* [TEXT PASSAGE]:
* * * *

Putin proposes currency union with Belarus, Kazakhstan

Putin proposes currency union with Belarus, Kazakhstan

It’s time to think about the prospects of creating a currency union between Russia, Belarus and Kazakhstan, President Vladimir Putin has said.

“We think the time has come to talk about the possibility to form a currency union in the future,” Putin said Friday at a meeting with his Kazakh and Belarusian counterparts Nursultan Nazarbaev and Aleksandr Lukashenko in Astana.

It’s easier to protect the common financial market when working shoulder to shoulder, Putin added.

At the Friday meeting in Astana the heads of Russia, Belarus and Kazakhstan – all member states of the Eurasian Economic Union - are discussing a joint game plan to tackle the global economic slowdown and challenges in the energy market that has seen Brent benchmark plunging to about $54 per barrel as of March 20 from its peak of $115 per barrel last June.

READ MORE: Russia completes ratification of Eurasian Economic Union, as Putin signs law

The EEU countries can gradually integrate in the currency union, Aleksey Likhachev, Russian deputy minister of economic development, commented.

“I would suggest moving step by step, exactly as all EU member states enter the eurozone, gradually creating all these common financial institutions,” Likhachev said, adding that if such an order comes from the member leaders, all the sides will immediately start negotiations.

* * * *

* [INFORMATION SUPPLIED]:
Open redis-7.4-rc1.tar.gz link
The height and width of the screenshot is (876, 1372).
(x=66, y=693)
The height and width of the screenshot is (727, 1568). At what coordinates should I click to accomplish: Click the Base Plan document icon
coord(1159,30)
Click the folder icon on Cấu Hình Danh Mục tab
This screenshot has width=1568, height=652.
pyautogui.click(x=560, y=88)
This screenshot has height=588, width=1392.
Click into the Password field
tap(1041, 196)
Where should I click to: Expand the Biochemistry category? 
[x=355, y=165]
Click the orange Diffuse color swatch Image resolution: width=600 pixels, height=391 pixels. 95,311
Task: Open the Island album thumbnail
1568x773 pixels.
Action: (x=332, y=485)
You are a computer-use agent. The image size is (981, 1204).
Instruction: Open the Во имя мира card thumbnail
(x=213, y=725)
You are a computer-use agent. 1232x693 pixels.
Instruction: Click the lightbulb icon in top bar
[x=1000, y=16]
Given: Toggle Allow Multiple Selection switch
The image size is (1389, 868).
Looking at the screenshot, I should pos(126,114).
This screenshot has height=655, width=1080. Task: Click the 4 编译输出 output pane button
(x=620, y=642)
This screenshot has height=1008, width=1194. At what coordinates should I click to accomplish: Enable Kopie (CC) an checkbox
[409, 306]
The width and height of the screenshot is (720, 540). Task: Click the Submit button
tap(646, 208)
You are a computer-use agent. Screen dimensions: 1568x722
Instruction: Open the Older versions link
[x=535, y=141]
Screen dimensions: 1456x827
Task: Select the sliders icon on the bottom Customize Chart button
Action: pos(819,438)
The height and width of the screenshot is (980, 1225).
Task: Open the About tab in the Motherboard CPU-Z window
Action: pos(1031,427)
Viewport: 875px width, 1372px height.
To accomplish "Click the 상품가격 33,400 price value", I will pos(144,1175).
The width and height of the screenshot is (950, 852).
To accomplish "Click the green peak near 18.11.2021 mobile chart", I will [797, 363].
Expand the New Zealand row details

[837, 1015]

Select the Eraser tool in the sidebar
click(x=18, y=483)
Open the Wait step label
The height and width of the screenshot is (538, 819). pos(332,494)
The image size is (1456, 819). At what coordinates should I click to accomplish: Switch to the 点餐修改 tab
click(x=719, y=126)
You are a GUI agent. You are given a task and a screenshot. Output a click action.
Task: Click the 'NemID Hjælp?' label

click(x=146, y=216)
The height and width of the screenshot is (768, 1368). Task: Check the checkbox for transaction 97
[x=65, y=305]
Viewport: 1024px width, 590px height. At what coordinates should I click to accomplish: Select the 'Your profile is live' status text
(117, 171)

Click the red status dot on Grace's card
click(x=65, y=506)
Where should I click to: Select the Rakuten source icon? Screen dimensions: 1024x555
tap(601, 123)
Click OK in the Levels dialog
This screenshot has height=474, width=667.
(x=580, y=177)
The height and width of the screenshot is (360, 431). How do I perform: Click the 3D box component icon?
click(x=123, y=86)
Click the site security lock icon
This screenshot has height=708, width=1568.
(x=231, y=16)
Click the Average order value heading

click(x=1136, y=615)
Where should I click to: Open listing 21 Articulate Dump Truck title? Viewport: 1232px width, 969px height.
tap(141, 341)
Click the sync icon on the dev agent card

* * * *

* [THE REQUEST]: Summarize the news report above on a proposed currency union in three sentences.

* [EXERCISE ANSWER]: At a Friday meeting in Astana with Nursultan Nazarbaev and Aleksandr Lukashenko, President Vladimir Putin said the time had come to discuss the possibility of forming a currency union between Russia, Belarus and Kazakhstan in the future, adding that a common financial market is easier to protect when working together. The three leaders, whose countries are all members of the Eurasian Economic Union, were discussing a joint plan to tackle the global economic slowdown and challenges in the energy market, where Brent had fallen to about $54 per barrel from $115 the previous June. Russian deputy minister of economic development Aleksey Likhachev said the member countries could integrate into the currency union gradually, as EU states enter the eurozone, and that negotiations would start immediately if the leaders gave such an order.